Lo dico più o meno da quel 4 Novembre (Crown Jewel) che si sta aspettando troppo per incanalare nel giusto modo il fenomeno LA Knight. Forte di un supporto popolare senza precedenti, il lottatore si è visto catapultato al centro dei riflettori più o meno inconsapevolmente, costringendo di fatto la Compagnia a puntare tutto su di lui. Tuttavia, come spesso è accaduto sotto il regno di Roman, Knight si è scontrato contro il “muro” in cemento armato rappresentato dalla Bloodline (più o meno alla maniera di Zayn), e da lì per lui c’è stato poco altro, portando inesorabilmente gli entusiasmi che lo circondavano a smorzarsi, e la sua carriera in una pericolosa fase di stallo. L’opinione che questa opportunità sia stata sprecata andava divenendo sempre più certezza, almeno fino a quando Knight

non ha conquistato un posto nella EC Australiana. Finalmente l’occasione ghiotta che lo avrebbe portato in trionfo verso Wrestlemania era arrivata, magari diretta verso il suo primo titolo mondiale. Certi amori, anche in WWE, fanno giri immensi e poi ritornano. Tutto era pronto per consacrarlo e per ripagarlo della bruciante sconfitta per mano di Roman. Invece no, Knight è stato eliminato quasi subito per colpa di AJ Styles e tanti cari saluti all’ennesima corsa perduta.

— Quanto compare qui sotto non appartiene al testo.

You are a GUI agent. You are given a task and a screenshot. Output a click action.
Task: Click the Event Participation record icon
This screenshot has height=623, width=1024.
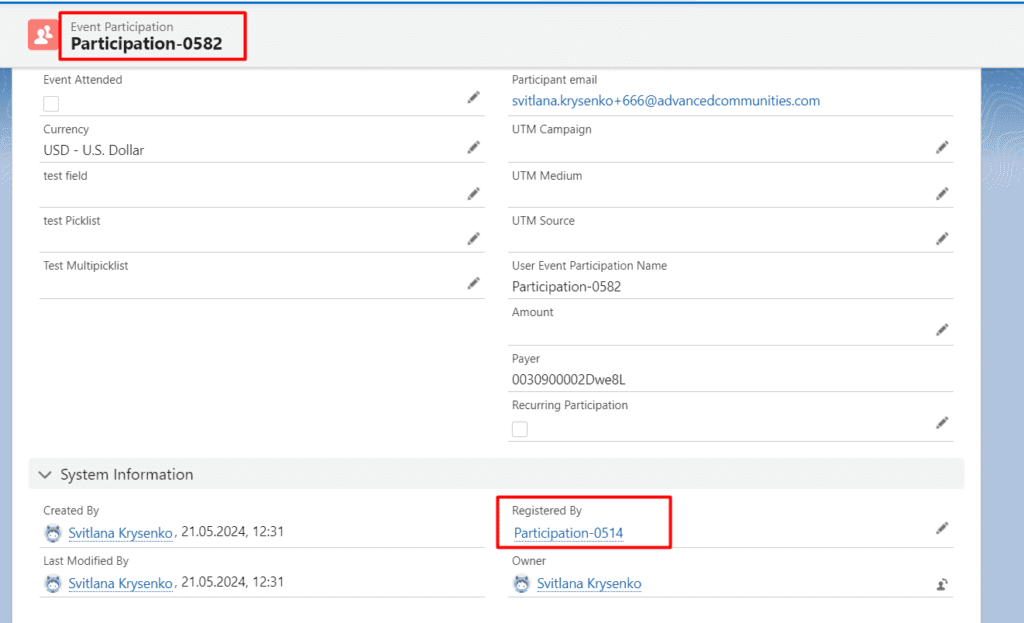(42, 35)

Forse Drew è la persona giusta per affrontare Seth, soprattutto perché è il “perdente” giusto per questo scenario. Forse perché Seth deve “sacrificarsi” in favore di Damien Priest e della sua valigetta, e lo scozzese è la persona adatta a preparare il terreno per questa eventualità. Forse Knight non andrà a WM contro Seth perché è in atto un estremo tentativo di “salvaguardarlo” da una ulteriore sconfitta titolata, e perché ritenuto ancora meno “credibile” come campione di Damien. O forse, volendo essere pessimisti, Knight non è ritenuto idoneo dalla WWE a ricoprire mai il posto più alto sul podio, e quindi le nostre resteranno vane speranze puerili. Sono stato tra i primi a sottolineare le varie incertezze sul ring di Mr. Yeah!, e a temere che proprio queste potessero rappresentare il suo più grosso “limite”. A fiato è meno prestante di molti altri, e talvolta la sua caparbietà lo rende un pelino impacciato. Tuttavia sono queste “sbavature” che rendono i suoi match piacevoli. L’idea che una contesa sia fatta anche di “errori” (quando non mettono in pericolo nessuno) e di fiati corti è un qualcosa a cui ci siamo disabituati, tanto che oggi la perfezione è talmente “costante” da rendere molti match noiosi. Ma il problema più grosso di Knight credo sia lo spogliatoio che si trova a frequentare oggi, colmo di un così elevato numero di wrestler iconici, come una spigola che si trova a dimenarsi in un banco di squali. La più grande pecca di Knight è quindi il contesto storico nel quale si cala: L’uomo giusto, nel posto giusto, ma al momento sbagliato.